AtmosSci-Bench

Click here to view the Chinese version: 中文版

Click here to view the Paper: AstomsSciBench_Arxiv

1. Introduction

ATMOSSCI-BENCH: Filling the Evaluation Gap

We Introduce ATMOSSCI-BENCH, a comprehensive MCQ(Multi-choices Question) benchmark framework of Atmospheric Science designed for systematically assess LLMs(Large Language Models) performance across five core categories of problems in this discipline:

Hydrology examines the distribution, movement, and properties of water on Earth, including the water cycle, precipitation, rivers, lakes, and groundwater dynamics.
Atmospheric dynamics focuses on the motion of the atmosphere, including large-scale weather systems, wind patterns, and governing forces of atmospheric circulation.
Atmospheric physics covers physical processes such as radiation, thermodynamics, cloud formation, and energy transfer within the atmosphere.
Geophysics encompasses the physical processes of the Earth, including its magnetic and gravitational fields, seismic activity, and internal structure.
Physical oceanography investigates the physical properties and dynamics of ocean water, including currents, waves, tides, and ocean-atmosphere interactions

Our analysis provides some interesting insights into the reasoning and problem-solving capabilities of LLMs in atmospheric science.

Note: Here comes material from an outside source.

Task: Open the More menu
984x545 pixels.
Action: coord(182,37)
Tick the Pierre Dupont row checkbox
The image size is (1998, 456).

We believe ATMOSSCI-BENCH can serve as a critical step toward advancing LLM applications in climate service by offering a standard and rigorous evaluation framework.

*Firgure 1: Construction pipeline of our template-based question generation framework. Blocks on the middle left represent the question generation process, where variables are highlighted in different colors. Blocks on the middle right depict the automatic problem solver, which derives the answer from given variables. Bottom blocks illustrate an example of a generated question and its corresponding options. *

2. Analysis Result & Insight

The analysis result indicate that ATMOSSCI-BENCH effectively differentiates LLM performance across categories, with reasoning models demonstrating the highest proficiency. The results confirm that our benchmark successfully distinguishes LLM performance, particularly in assessing reasoning proficiency.

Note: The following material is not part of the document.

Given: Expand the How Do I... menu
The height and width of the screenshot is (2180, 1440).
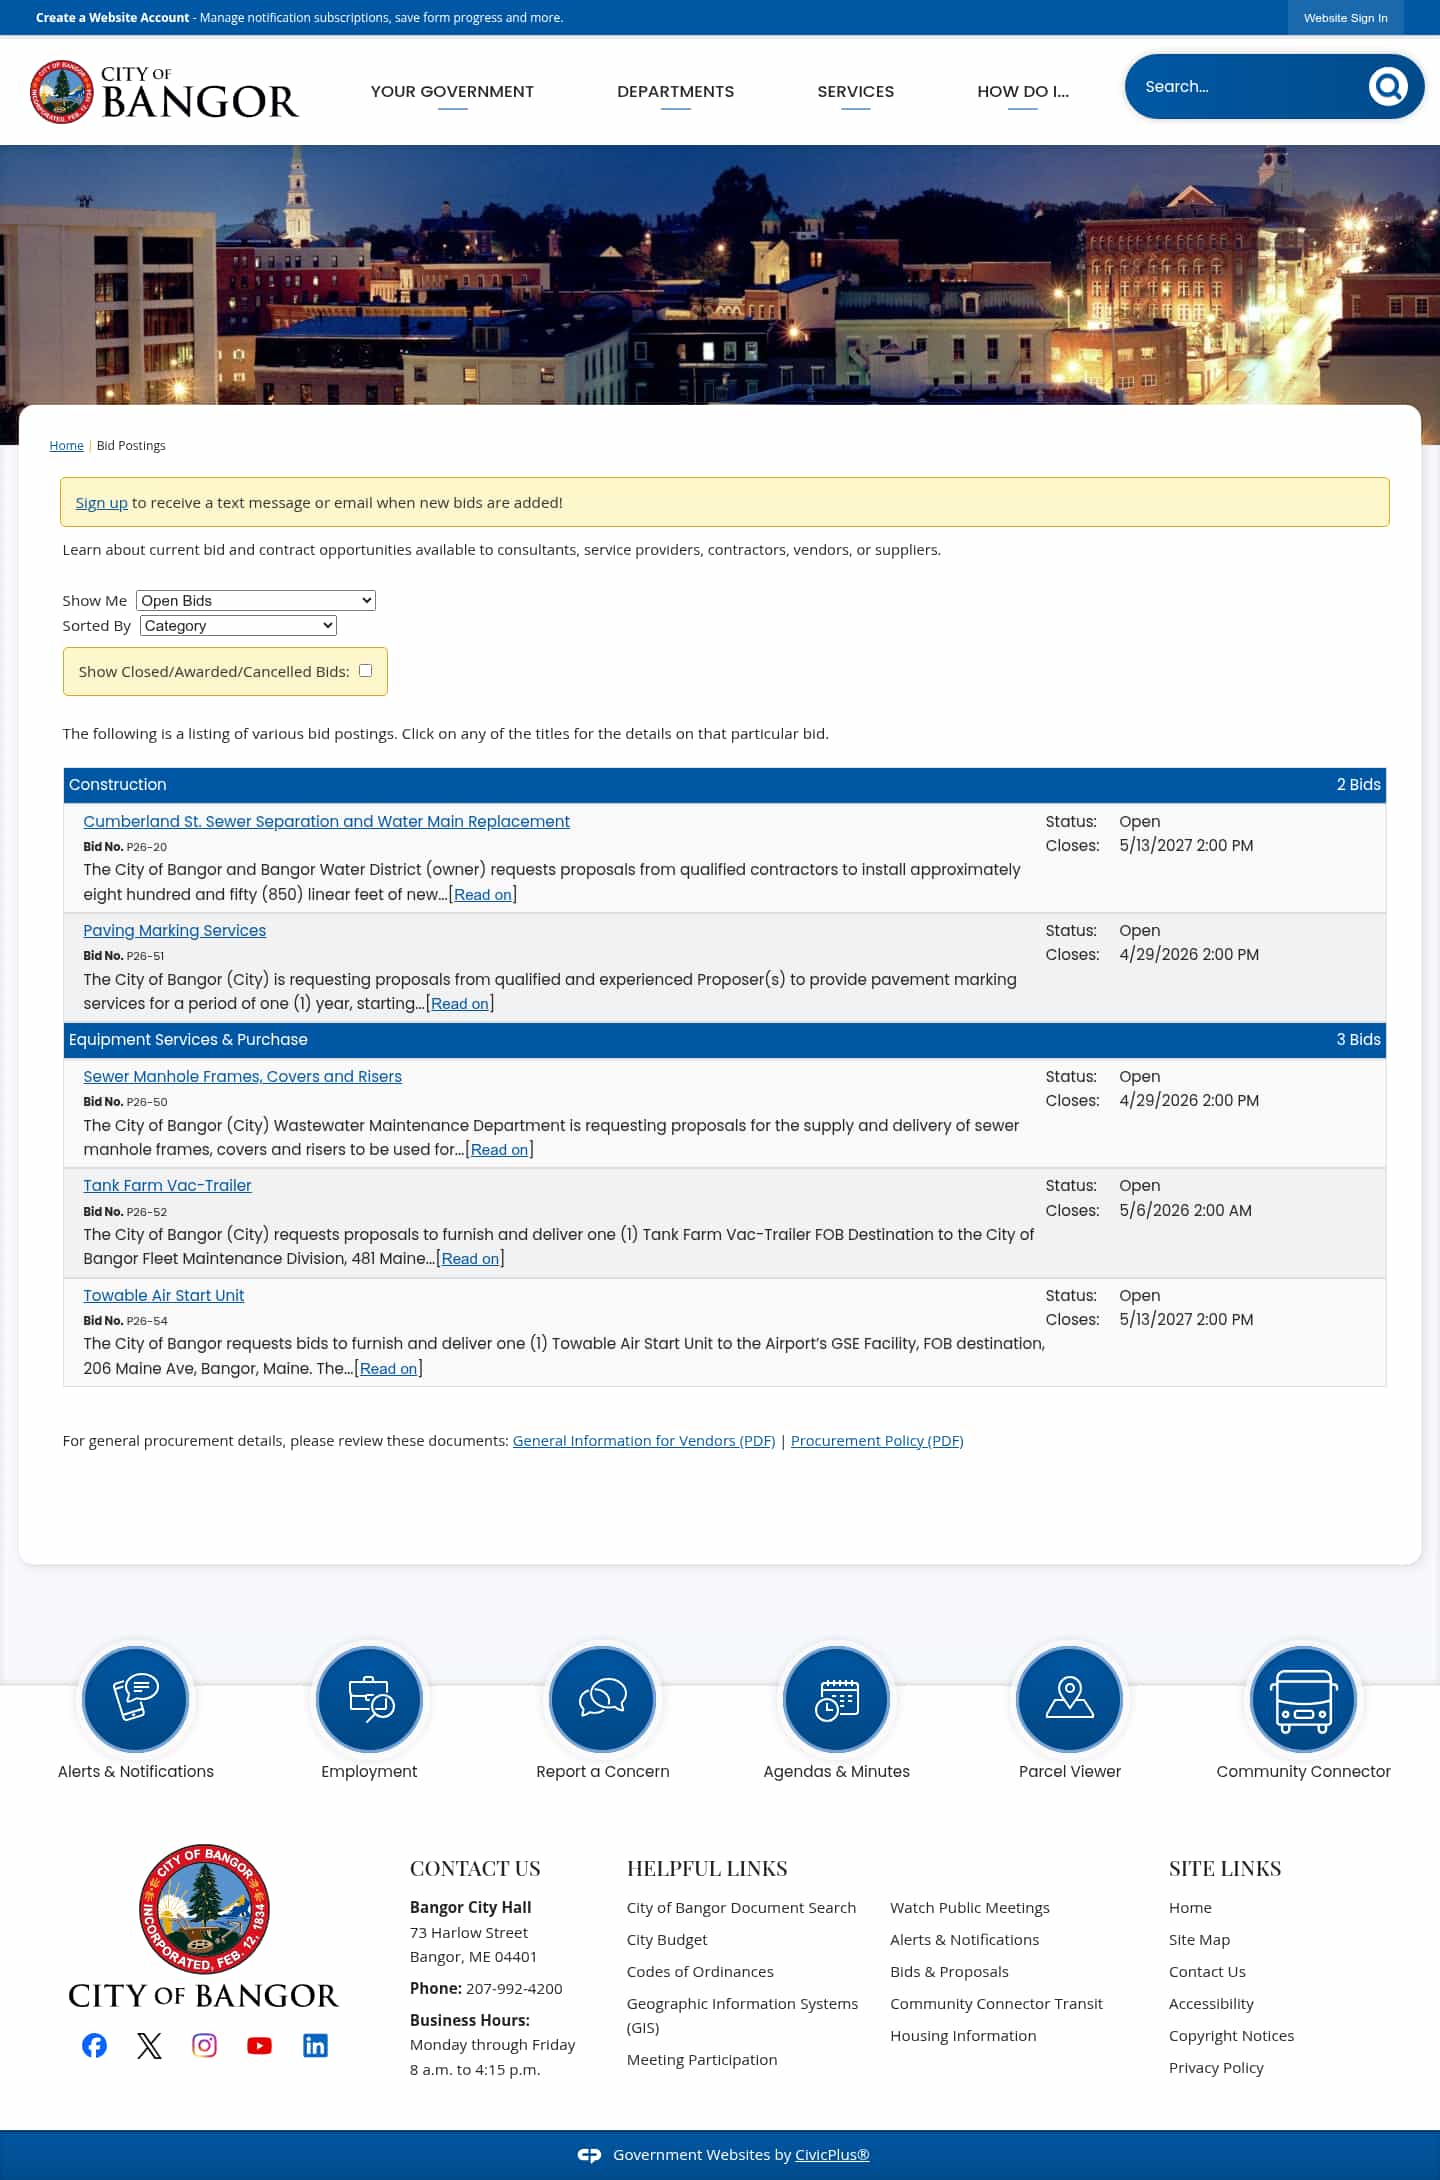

We conduct a comprehensive evaluation of representative LLMs, categorized into four groups: instruction-tuned models, advanced reasoning models, math-augmented models, and domain-specific climate models. Here is the end-to-end evaluation results:


Table 1: Comparison across four LLMs categories in terms of accuracy (%) and symbolic standard deviation for Hydrology (Hydro), Atmospheric Dynamics (AtmDyn), Atmospheric Physics (AtmosPhy), Geophysics (GeoPhy), and Physical Oceanography (PhyOcean).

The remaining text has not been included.